The synchronicity in the completions column isn’t meaningful in itself. It’s a weird anomaly but it’s happened 20 other times in NFL history, to poor teams as well as successful ones. It happens whether a team throws the ball a lot, like the 2014 Denver Broncos, or doesn’t throw very often, like the 1982 Philadelphia Eagles. The number 333 also has no particular significance. The fact that it’s the same shows just how little value that volume has, out of context. But because it is the same, the coincidence is notable for how it helps put into clearer relief, without even any fancy math, how much better Seattle played than its competition.

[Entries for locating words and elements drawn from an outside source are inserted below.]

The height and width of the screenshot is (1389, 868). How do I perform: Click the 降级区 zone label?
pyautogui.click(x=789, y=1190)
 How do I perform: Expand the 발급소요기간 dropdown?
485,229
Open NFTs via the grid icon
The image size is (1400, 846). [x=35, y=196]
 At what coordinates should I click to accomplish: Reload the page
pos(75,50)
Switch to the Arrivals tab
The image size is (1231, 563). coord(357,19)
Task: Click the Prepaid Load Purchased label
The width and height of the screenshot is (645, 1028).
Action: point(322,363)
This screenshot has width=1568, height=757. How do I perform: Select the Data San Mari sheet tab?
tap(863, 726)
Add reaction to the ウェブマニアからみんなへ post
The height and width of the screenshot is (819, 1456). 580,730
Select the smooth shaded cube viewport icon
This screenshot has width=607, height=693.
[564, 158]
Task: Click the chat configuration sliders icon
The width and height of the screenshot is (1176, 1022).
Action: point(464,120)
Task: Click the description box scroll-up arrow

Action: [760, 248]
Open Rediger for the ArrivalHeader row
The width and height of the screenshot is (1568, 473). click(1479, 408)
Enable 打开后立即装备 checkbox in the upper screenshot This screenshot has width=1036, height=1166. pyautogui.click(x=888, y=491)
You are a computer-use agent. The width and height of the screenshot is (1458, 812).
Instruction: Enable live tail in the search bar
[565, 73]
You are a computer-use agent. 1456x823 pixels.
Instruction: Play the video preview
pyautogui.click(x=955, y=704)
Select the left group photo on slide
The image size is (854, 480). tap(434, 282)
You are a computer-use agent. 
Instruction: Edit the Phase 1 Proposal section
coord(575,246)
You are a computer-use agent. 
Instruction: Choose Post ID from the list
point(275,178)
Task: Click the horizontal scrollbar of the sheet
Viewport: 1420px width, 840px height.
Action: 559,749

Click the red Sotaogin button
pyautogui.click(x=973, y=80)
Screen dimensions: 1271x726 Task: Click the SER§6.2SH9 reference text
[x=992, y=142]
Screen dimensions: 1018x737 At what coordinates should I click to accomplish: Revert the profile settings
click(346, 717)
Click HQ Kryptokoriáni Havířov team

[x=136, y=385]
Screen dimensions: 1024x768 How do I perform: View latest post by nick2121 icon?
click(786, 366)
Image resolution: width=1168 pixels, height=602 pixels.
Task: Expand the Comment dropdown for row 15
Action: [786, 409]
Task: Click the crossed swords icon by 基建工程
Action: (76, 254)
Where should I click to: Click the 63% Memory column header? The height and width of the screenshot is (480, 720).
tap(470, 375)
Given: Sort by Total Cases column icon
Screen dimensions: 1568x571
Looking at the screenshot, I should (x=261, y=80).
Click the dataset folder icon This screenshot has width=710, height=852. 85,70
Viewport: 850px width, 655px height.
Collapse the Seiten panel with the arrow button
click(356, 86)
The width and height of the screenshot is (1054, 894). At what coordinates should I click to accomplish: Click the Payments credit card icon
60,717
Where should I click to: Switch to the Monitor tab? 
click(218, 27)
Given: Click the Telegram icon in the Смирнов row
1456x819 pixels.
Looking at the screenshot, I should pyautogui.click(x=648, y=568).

While the Seahawks generated the same amount of completions as their opponents, they were far more efficient in doing so on nearly 60 fewer attempts. And while they generated the same amount of completions they were also more efficient with each catch, compiling 12 percent more passing yards than their opponents. The Seahawks scored almost two and half times as many passing touchdowns with those completions. (This is not an artifact either of the other teams happening to score more on the ground. Seattle gave up the same number of rushing touchdowns as it scored: 10.) Against the same amount of completions, the Seahawks produced only about half as many interceptions. And look at the differences between interception percentage and touchdown percentage.

Successfully completing passes is important in the NFL, no doubt. Russell Wilson together with the Seattle defense in 2015 displayed how much more important is the depth and breadth of what you do with those passes. Wilson led the league in passer rating last year, but though opponents were able to keep pace with the number of completions their combined rating would have placed them 30th. Critics point out that the Seahawks played a slew of backup quarterbacks to help the defense to that mark, but the disparity when overlaid against the identical completion total is still extreme.

Of course there’s more to the game than passing too, but even that’s highlighted in these figures: Seattle was able to be more selective with its passing thanks in part to its successful running and because the sturdy defense so often kept the Seahawks from falling behind. Again, this isn’t some secret, and there are plenty of other metrics that show even more comprehensively how Seattle was good at football in 2015 and that they’re likely to be good again this fall.

It’s just one dumb stat, but in a season of hope that will quickly provide whole new heaps of data to devour it’s just one more scrap to feed excitement until Sunday.